*Work to be completed*: Convert the lines of the records between the line holding "has width=744, height=1273." and the line holding "This screenshot has height=442, width=600.", inclusive, into a Markdown table with the columns Row and Line, one numbered row per line, leaving out any blank lines.
▼
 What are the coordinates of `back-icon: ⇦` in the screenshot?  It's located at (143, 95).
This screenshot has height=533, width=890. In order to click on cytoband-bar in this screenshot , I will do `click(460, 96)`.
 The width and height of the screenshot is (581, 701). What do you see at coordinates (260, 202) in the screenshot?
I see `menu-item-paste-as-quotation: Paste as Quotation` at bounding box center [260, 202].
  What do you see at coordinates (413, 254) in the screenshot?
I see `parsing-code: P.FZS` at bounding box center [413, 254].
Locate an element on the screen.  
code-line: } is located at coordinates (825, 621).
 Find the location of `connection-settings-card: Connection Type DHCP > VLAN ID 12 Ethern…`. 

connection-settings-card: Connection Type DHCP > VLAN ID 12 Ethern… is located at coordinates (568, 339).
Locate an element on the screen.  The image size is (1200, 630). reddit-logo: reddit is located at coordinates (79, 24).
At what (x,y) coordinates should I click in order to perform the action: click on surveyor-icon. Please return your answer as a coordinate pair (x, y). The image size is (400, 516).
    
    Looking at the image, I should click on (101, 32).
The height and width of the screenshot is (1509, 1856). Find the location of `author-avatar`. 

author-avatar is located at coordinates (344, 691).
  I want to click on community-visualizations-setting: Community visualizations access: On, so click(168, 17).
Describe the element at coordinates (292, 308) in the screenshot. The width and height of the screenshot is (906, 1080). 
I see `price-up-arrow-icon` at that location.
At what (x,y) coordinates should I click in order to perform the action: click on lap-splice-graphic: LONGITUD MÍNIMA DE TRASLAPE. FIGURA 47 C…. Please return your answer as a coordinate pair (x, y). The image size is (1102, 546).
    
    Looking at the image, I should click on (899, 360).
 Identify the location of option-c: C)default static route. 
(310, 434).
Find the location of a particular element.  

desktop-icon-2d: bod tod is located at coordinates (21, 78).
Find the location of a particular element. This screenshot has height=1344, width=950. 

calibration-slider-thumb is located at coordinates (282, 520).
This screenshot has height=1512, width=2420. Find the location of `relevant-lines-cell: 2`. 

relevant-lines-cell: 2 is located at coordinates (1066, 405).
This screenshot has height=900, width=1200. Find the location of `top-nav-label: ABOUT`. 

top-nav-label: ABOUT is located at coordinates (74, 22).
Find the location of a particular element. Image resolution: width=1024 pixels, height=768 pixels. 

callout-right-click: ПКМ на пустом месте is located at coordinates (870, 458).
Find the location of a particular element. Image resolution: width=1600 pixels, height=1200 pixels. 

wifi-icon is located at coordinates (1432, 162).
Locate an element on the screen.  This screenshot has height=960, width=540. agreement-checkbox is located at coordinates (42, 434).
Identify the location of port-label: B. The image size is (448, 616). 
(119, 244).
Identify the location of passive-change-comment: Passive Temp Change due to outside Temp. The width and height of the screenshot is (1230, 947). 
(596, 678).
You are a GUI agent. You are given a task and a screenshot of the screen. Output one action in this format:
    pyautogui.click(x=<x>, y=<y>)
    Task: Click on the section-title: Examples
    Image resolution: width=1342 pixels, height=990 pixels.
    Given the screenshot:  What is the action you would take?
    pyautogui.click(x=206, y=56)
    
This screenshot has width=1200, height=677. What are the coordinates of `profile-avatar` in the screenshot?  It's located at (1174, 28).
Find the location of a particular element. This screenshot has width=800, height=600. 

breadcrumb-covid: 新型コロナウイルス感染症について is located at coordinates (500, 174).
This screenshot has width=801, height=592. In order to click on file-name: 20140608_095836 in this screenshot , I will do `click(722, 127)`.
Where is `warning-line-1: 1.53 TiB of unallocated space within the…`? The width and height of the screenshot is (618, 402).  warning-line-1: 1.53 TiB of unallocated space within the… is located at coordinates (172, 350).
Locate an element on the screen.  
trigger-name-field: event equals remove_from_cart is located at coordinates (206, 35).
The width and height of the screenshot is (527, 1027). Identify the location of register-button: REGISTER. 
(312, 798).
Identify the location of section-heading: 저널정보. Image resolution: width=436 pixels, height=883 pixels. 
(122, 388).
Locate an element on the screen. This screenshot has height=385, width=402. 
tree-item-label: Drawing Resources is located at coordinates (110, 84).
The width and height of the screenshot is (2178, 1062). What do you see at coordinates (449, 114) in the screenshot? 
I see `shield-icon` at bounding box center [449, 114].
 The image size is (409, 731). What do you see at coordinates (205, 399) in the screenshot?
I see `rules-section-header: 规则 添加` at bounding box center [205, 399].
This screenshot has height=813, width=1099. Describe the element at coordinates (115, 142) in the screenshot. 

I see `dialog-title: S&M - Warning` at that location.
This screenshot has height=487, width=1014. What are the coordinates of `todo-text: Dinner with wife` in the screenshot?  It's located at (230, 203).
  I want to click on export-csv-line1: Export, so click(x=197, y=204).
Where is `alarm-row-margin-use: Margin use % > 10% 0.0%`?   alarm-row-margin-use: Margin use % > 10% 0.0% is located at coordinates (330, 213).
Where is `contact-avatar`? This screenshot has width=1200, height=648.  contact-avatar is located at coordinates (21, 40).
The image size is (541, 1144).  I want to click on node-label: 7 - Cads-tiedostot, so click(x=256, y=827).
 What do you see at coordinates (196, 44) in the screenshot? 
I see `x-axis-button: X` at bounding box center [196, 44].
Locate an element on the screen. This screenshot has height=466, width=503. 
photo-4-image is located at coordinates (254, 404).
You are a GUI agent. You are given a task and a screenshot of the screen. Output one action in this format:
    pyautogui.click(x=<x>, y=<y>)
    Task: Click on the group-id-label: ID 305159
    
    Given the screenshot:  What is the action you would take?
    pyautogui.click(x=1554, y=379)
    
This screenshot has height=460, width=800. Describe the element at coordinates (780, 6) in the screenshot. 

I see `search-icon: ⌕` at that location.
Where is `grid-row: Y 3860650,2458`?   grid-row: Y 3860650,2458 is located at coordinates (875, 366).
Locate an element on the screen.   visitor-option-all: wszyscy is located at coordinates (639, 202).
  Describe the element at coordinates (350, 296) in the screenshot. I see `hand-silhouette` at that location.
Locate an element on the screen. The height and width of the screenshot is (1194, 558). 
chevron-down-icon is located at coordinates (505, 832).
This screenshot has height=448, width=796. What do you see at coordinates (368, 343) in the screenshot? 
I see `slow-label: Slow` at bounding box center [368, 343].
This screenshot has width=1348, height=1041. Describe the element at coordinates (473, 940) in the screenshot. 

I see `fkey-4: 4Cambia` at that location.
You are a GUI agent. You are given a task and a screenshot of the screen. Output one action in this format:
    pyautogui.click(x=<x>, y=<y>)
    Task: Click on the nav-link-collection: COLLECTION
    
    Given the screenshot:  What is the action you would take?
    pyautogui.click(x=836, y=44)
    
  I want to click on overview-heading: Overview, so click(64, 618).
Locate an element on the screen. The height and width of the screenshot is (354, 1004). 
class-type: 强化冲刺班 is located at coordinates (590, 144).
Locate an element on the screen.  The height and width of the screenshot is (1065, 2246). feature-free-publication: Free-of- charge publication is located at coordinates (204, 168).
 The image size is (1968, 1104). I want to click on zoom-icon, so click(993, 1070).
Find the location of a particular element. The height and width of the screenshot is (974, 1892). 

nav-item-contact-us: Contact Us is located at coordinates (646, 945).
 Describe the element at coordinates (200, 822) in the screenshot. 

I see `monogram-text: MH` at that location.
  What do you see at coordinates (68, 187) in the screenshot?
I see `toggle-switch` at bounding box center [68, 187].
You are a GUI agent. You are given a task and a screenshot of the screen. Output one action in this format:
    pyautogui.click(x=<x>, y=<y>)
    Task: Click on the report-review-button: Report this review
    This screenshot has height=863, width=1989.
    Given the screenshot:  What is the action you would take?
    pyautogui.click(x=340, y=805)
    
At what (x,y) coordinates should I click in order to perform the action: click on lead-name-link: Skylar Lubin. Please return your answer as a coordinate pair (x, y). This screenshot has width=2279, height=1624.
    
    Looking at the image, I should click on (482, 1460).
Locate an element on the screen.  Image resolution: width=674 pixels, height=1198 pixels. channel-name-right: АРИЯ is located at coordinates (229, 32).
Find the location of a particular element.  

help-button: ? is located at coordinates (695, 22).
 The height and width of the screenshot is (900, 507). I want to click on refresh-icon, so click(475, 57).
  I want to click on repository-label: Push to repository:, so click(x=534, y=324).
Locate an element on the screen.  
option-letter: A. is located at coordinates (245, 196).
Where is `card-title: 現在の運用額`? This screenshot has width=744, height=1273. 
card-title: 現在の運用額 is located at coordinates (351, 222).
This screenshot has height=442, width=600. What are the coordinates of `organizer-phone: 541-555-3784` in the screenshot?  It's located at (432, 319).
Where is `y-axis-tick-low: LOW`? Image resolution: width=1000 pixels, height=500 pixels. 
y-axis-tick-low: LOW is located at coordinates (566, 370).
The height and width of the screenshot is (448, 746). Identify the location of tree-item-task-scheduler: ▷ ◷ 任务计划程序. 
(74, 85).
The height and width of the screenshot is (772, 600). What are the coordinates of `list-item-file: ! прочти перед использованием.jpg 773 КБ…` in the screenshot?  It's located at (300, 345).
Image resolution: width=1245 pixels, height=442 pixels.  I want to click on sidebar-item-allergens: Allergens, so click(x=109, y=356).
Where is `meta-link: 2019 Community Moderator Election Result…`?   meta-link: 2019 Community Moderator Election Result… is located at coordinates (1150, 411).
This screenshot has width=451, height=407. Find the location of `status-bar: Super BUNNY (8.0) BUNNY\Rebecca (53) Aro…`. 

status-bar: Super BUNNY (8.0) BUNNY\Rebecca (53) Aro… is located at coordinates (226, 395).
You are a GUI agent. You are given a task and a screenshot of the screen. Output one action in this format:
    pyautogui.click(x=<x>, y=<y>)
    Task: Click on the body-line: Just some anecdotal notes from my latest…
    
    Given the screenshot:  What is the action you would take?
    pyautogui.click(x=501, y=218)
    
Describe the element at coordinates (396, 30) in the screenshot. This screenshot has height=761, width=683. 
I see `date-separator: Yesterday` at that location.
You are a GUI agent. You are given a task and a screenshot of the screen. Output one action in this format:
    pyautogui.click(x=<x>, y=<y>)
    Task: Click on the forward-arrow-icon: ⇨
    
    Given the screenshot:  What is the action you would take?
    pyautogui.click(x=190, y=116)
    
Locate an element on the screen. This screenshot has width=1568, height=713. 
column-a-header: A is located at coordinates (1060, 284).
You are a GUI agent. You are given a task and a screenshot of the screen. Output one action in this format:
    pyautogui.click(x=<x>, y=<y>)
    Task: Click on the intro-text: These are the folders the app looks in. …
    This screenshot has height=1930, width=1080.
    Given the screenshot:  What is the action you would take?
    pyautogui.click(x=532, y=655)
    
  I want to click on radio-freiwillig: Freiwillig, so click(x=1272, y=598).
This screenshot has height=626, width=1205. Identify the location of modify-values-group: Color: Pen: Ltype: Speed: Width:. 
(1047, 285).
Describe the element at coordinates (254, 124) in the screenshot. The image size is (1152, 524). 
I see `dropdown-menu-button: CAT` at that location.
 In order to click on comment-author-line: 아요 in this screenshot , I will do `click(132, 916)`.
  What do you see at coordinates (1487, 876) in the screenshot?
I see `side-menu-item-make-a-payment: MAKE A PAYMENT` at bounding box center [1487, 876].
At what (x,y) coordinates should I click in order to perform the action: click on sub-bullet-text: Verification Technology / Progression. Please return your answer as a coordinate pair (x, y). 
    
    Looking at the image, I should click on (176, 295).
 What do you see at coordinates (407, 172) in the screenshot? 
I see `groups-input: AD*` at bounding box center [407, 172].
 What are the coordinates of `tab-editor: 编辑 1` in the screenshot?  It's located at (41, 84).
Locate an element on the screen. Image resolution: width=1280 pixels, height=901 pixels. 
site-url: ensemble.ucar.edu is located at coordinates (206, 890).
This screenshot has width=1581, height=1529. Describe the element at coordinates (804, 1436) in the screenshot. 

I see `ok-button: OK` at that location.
▲
*Output below*:
| Row | Line |
|---|---|
| 1 | Where is `card-title: 現在の運用額`? This screenshot has width=744, height=1273.  |
| 2 | card-title: 現在の運用額 is located at coordinates (351, 222). |
| 3 | This screenshot has height=442, width=600. What are the coordinates of `organizer-phone: 541-555-3784` in the screenshot?  It's located at (432, 319). |